• EXERCISE DETAILS: Pull out every one of the rows below and reproduce each line word for word. Omit the pictures from your answer.

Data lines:
>> BEGIN

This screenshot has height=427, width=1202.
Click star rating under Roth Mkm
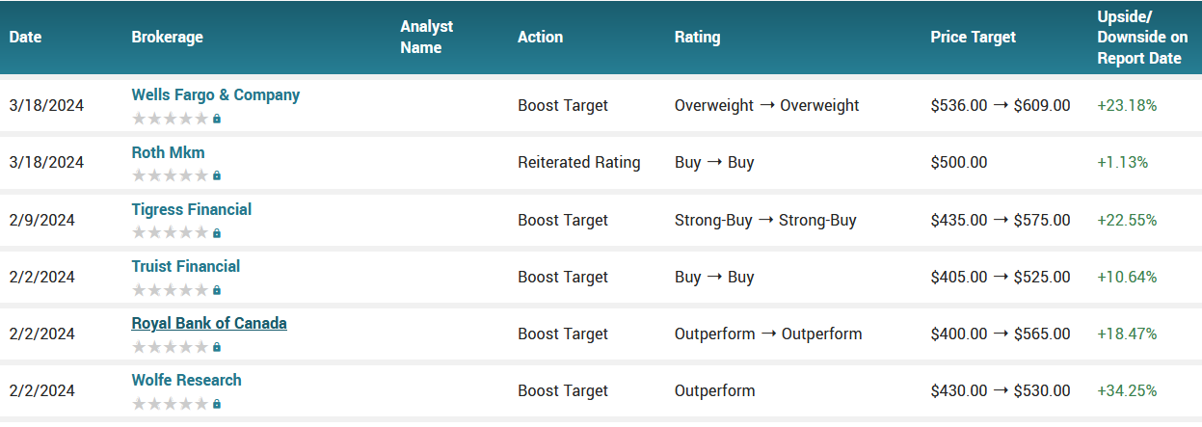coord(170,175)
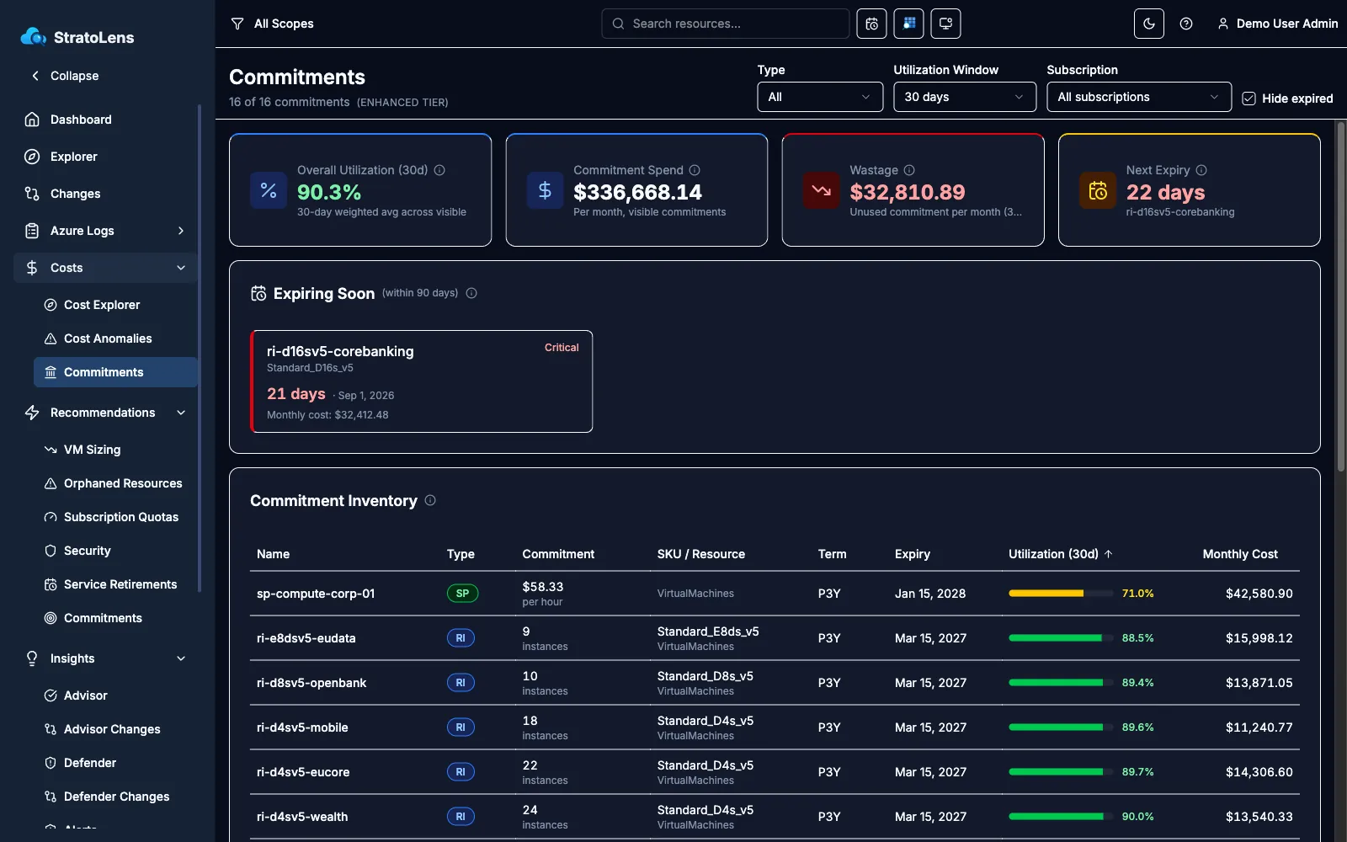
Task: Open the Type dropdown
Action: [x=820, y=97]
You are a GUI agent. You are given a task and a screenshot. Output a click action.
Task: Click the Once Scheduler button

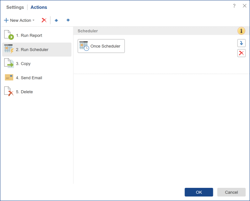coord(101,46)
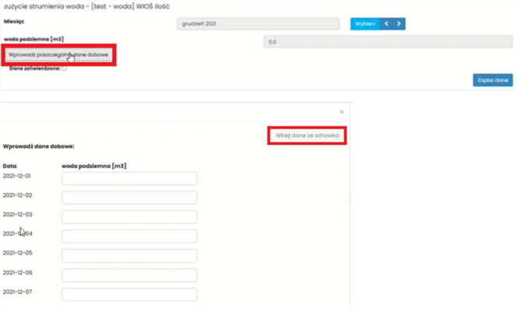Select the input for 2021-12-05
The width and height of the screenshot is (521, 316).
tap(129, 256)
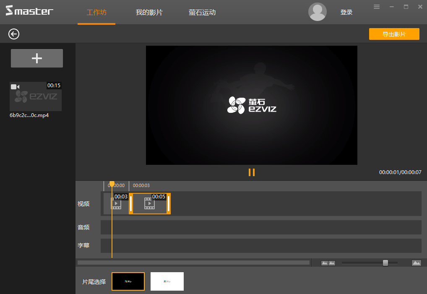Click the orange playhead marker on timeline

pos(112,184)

>> END

• THE COMPLETED TASK:
This screenshot has height=427, width=1202.
Click star rating under Roth Mkm
coord(170,175)
Task: Open the Type dropdown
Action: [x=820, y=97]
You are a GUI agent. You are given a task and a screenshot. Output a click action.
Task: Click the Once Scheduler button

coord(101,46)
Select the input for 2021-12-05
The width and height of the screenshot is (521, 316).
tap(129, 256)
Click the orange playhead marker on timeline

pos(112,184)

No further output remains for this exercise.